**Available records**
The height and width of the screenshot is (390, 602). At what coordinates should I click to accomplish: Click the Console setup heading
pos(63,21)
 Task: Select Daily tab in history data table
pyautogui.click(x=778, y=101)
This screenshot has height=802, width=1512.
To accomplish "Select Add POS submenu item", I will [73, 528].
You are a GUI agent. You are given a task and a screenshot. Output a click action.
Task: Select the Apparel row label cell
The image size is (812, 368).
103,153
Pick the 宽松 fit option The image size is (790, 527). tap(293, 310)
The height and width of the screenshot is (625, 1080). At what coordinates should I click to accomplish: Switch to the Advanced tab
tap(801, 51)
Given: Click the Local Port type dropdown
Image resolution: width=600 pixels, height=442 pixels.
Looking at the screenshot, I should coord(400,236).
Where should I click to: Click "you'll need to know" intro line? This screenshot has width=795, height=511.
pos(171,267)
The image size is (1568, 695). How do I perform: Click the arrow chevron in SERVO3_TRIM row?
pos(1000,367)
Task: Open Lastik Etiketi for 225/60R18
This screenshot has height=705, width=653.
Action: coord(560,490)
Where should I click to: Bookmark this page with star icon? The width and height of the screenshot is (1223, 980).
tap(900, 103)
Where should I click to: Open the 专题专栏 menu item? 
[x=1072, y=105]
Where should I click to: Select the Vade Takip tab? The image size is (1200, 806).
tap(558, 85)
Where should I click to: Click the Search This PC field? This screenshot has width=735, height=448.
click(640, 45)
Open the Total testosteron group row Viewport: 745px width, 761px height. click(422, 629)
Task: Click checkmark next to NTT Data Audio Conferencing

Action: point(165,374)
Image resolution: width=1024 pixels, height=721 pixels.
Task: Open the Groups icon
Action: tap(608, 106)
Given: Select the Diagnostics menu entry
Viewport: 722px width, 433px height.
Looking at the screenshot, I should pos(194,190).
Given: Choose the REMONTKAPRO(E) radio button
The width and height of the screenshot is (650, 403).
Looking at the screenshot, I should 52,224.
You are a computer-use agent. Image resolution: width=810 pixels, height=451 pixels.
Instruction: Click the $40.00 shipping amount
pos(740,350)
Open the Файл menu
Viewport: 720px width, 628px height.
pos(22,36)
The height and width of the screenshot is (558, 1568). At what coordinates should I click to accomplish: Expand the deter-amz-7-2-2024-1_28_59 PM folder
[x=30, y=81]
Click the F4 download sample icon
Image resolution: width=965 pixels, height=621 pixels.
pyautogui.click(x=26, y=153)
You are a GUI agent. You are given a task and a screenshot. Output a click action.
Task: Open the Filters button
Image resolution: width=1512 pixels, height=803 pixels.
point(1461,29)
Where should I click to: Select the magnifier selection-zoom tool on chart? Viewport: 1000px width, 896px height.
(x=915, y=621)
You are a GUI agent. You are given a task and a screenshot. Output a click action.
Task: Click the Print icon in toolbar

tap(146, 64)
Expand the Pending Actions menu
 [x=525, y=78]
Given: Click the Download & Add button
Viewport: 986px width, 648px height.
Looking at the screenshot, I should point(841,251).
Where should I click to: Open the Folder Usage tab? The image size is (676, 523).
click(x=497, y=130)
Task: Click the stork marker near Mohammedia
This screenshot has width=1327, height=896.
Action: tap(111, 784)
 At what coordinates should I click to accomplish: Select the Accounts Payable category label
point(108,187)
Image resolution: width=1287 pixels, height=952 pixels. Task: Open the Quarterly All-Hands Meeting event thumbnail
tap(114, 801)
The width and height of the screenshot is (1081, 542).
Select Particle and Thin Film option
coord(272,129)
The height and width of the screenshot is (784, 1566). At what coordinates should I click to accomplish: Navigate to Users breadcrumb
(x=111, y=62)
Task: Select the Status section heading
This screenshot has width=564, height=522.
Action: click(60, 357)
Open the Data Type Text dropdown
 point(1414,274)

**Problem**
Please rescale the data starting with the line that contains "At what coordinates should I click to accomplish: Select" and going on through the end of the data, giving only those lines again, requests included. Multiply every coordinate in the answers by 2.5 and round to whole numbers, with halves rounded up.

**Written response**
 At what coordinates should I click to accomplish: Select the Accounts Payable category label
point(270,468)
Image resolution: width=1287 pixels, height=952 pixels. Task: Open the Quarterly All-Hands Meeting event thumbnail
tap(285, 2003)
The width and height of the screenshot is (1081, 542).
Select Particle and Thin Film option
coord(680,323)
The height and width of the screenshot is (784, 1566). At what coordinates should I click to accomplish: Navigate to Users breadcrumb
(x=278, y=155)
Task: Select the Status section heading
This screenshot has width=564, height=522.
Action: click(150, 893)
Open the Data Type Text dropdown
 point(3535,685)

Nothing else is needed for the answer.